女性の9人に1人がかかるといわれている乳がん。年々罹患(りかん)率は上昇している一方で、乳がんの受診率は半分に満たない。その原因と考えられているのが、マンモグラフィーによる検診時の痛みと放射線の被ばくリスクだ。
今回紹介するLily MedTechは、乳がん検診の受診者が感じる痛みや被ばくリスクを軽減する乳房用リング型超音波画像診断装置「COCOLY(ココリー)」を開発しているスタートアップ。検診の精度が、撮影時の技師スキルに依存するという課題解決も目指している。
乳がん検診のイノベーションに取り組む、Lily MedTech代表取締役の東志保氏に話を聞いた。

会社を立ち上げた経緯を教えてください。
Lily MedTech代表取締役の東志保氏(以下、東氏):2013年ごろ、東京大学の工学系研究科の研究室の中で、リングエコー撮像法の技術シーズの研究・開発を進めていました。その結果を学会などで発表したところ、医師たちから高評価を得ました。
私はその頃、全く異なる企業にいましたが、超音波の画像としてはあり得ないくらい明瞭な画像が撮れていて、その画像を見て私自身も大きな衝撃を受けたのを覚えています。

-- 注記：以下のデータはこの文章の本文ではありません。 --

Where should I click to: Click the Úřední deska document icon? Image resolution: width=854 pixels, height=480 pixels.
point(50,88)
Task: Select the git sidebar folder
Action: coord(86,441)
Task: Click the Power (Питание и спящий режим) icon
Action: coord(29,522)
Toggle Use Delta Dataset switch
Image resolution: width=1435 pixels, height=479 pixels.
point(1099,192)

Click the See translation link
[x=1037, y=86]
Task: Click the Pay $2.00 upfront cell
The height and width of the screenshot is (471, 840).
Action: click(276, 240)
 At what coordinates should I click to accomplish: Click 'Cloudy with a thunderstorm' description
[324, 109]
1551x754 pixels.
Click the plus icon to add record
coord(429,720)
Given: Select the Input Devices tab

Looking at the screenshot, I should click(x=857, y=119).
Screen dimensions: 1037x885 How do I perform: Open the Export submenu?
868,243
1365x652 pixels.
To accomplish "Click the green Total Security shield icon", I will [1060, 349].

ただ、高度な技術があったとしても、課題を解決して、最終的には利益につなげていかなければ事業として成り立ちません。そこで、まずはニーズがあるかどうかを医師にヒアリングしました。結果、医師が現状の検診には大いに課題を感じていることが分かり、前職の会社を辞めて、東大の研究室に移り、資金調達を開始して創業に至りました。
東さんは当時、どちらの企業で働いていたのですか?
東氏:JEOL RESONANCEという計測機器メーカーです。研究用の計測機器で、分子構造を特定するための大型装置の開発を行っていました。
私が超音波の技術に触れたのはそれよりももっと前に遡ります。米国の大学院に留学する前に日立製作所の中央研究所で研究補助員として働いていたことがあり、たまたま超音波チームに配属されました。そこでは今の技術シーズではなく、医用超音波の研究開発を行っていました。
課題を解決できるかどうかは技術だけの問題ではなく、ビジネス側の問題も大きいと考えます。やってみないと分からないですし、社会実装に向けて「やり切るか」「やり切らないか」。ポテンシャルを感じているのなら、やらなければ証明できないと思いました。